Data supplied:
********

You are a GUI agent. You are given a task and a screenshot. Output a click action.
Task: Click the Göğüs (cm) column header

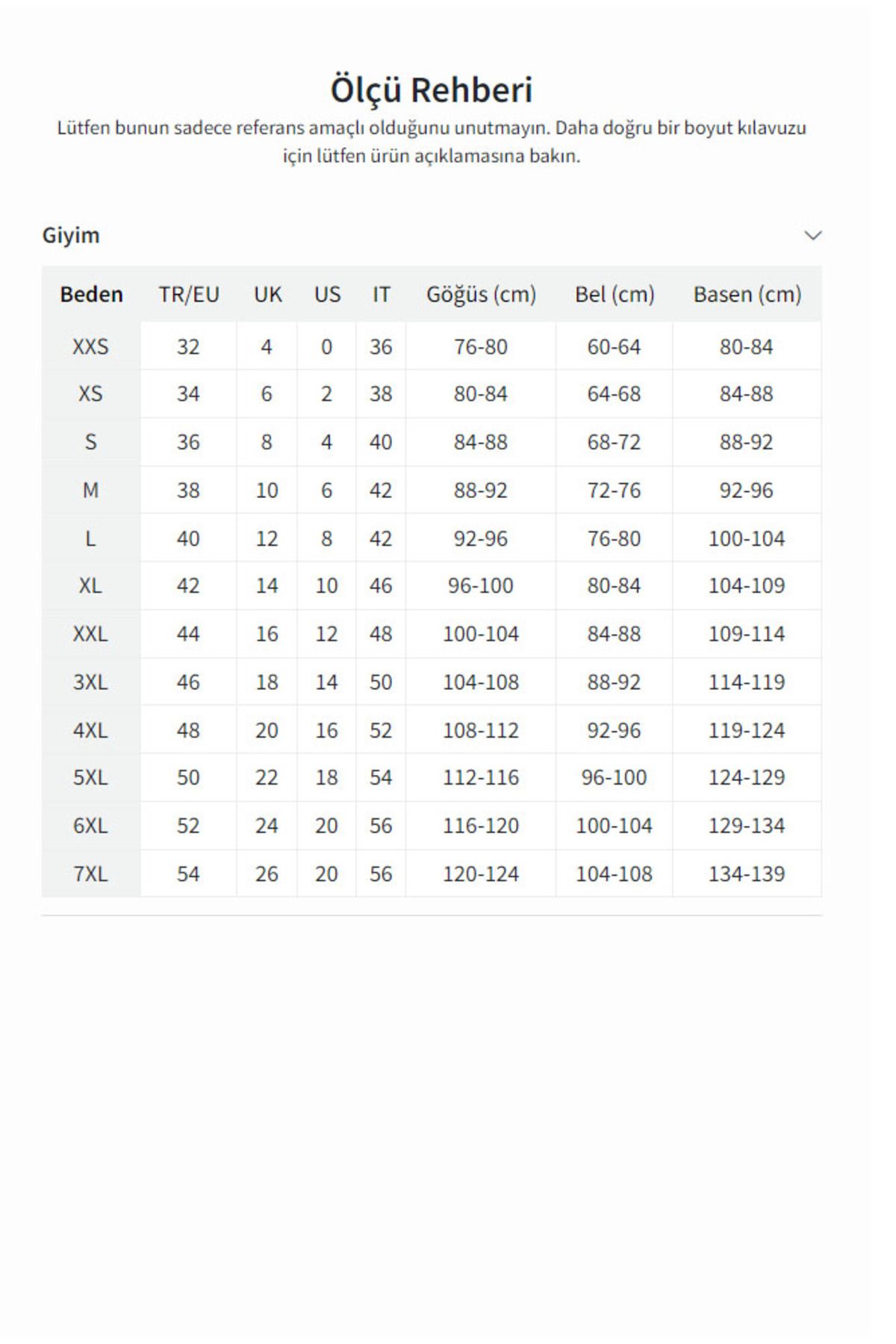tap(481, 294)
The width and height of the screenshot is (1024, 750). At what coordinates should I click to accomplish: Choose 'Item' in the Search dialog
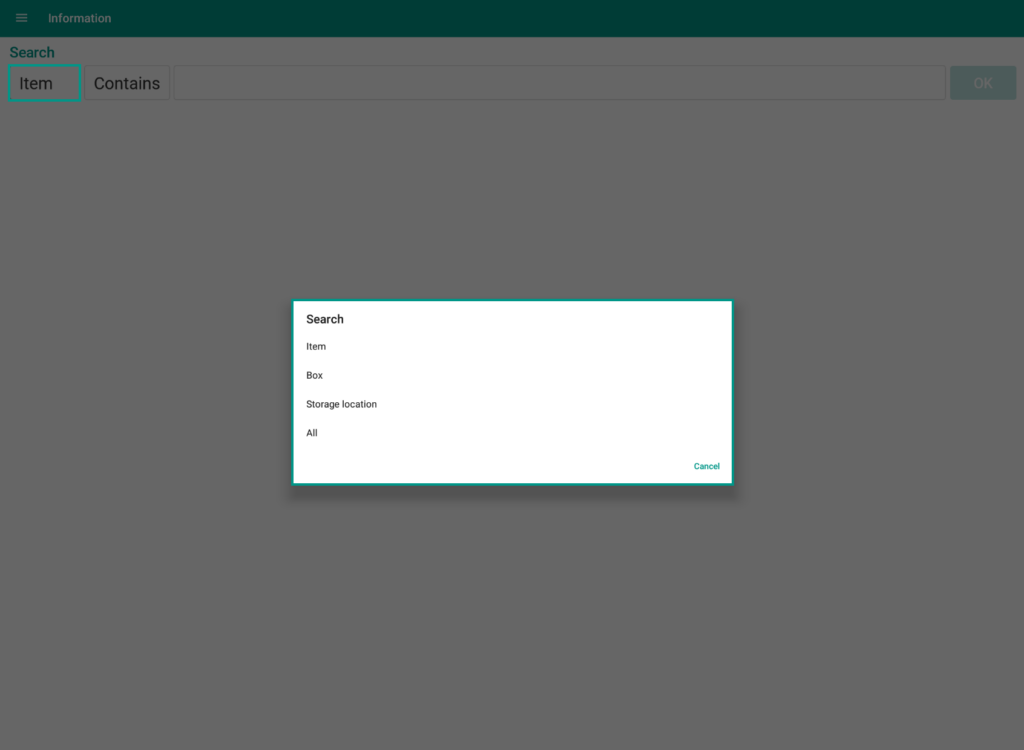[316, 347]
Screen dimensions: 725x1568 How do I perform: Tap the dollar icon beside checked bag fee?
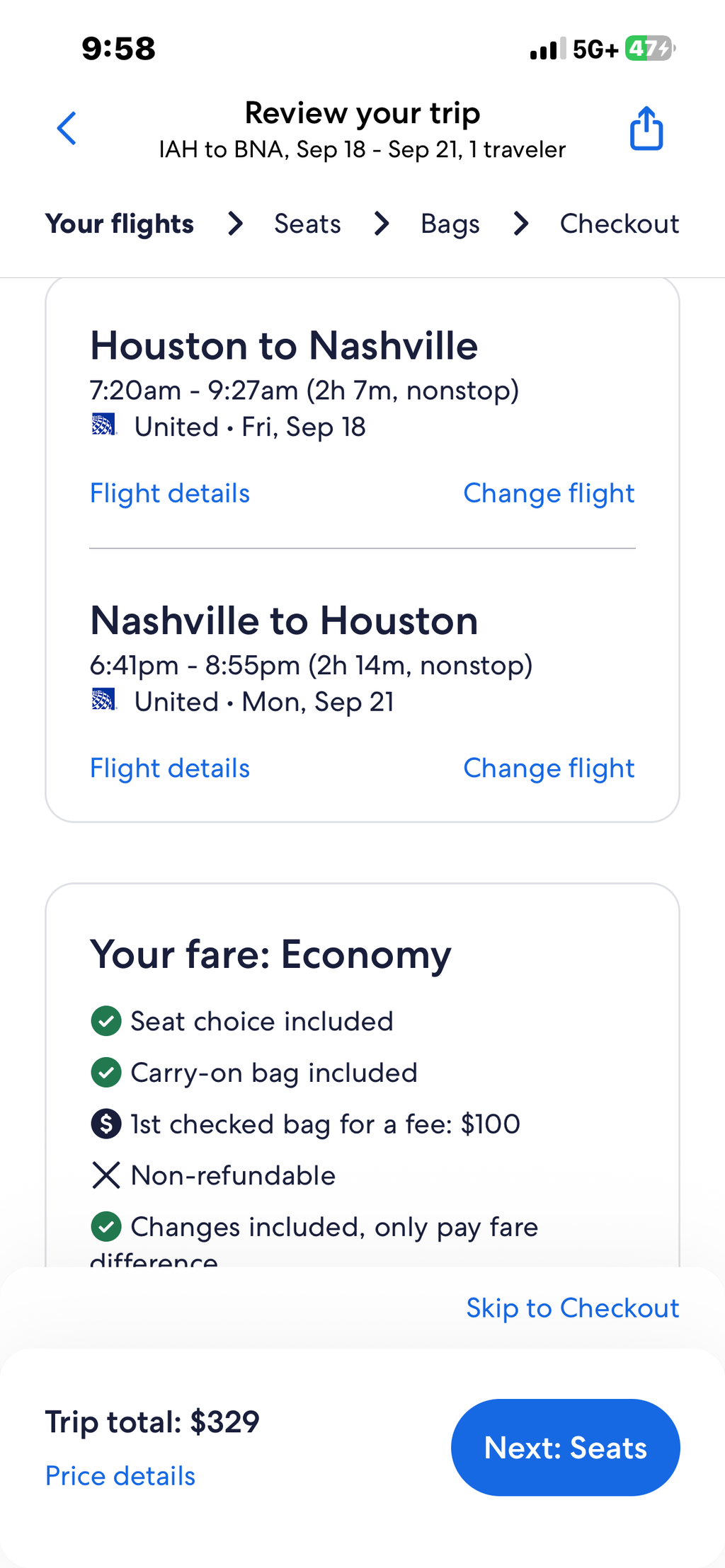coord(106,1124)
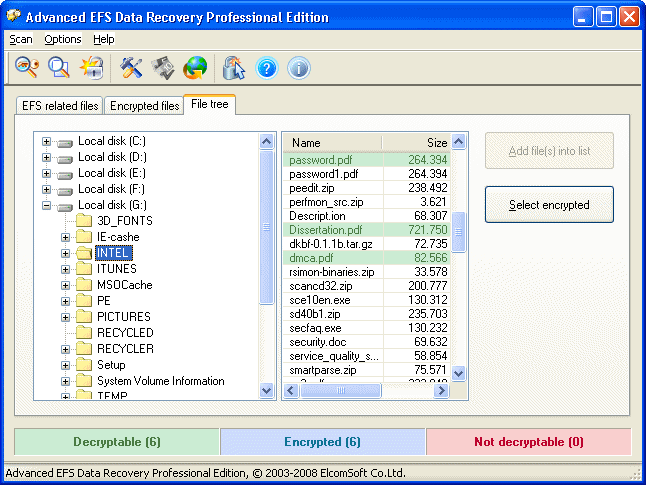Screen dimensions: 646x485
Task: Click the scan for keys toolbar icon
Action: coord(26,67)
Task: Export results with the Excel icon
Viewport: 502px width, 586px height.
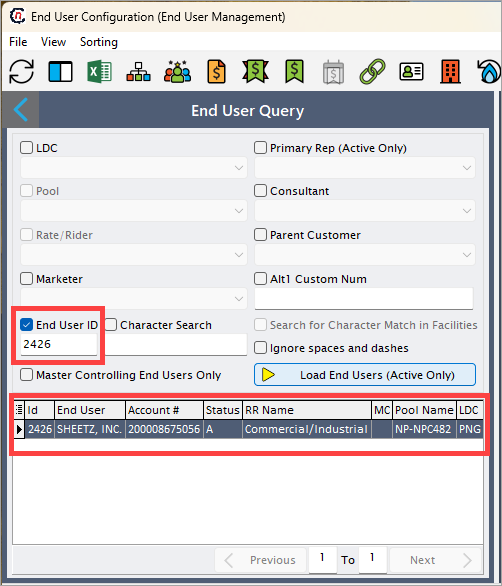Action: 99,71
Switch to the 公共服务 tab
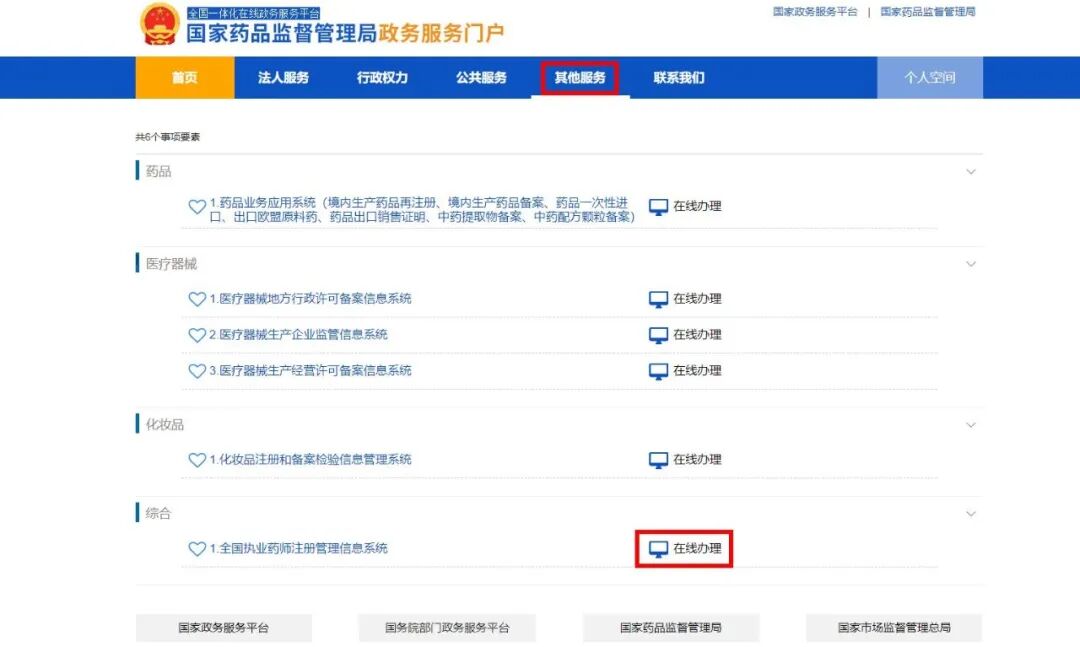This screenshot has width=1080, height=647. 481,77
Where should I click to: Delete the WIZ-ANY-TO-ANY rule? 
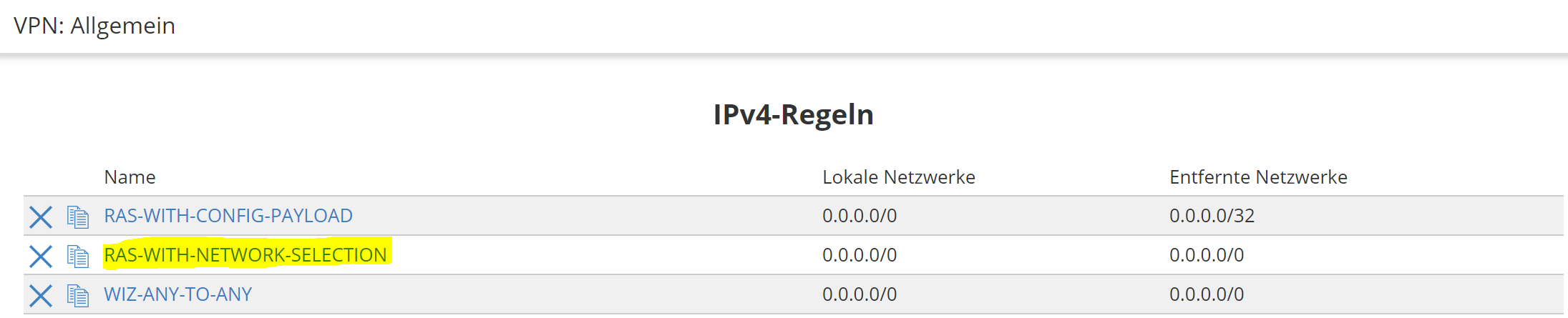(41, 295)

********

Task requirements: From the first line to the last, retype the material exactly and exclude the pictures.

Task response:
You are a GUI agent. You are given a task and a screenshot. Output a click action.
Task: Click the Göğüs (cm) column header

tap(481, 294)
The width and height of the screenshot is (1024, 750). At what coordinates should I click to accomplish: Choose 'Item' in the Search dialog
[316, 347]
Screen dimensions: 725x1568 How do I perform: Tap the dollar icon beside checked bag fee?
coord(106,1124)
Screen dimensions: 646x485
Task: Click the scan for keys toolbar icon
Action: coord(26,67)
Task: Export results with the Excel icon
Viewport: 502px width, 586px height.
Action: 99,71
Switch to the 公共服务 tab
This screenshot has width=1080, height=647. 481,77
Where should I click to: Delete the WIZ-ANY-TO-ANY rule? 
(41, 295)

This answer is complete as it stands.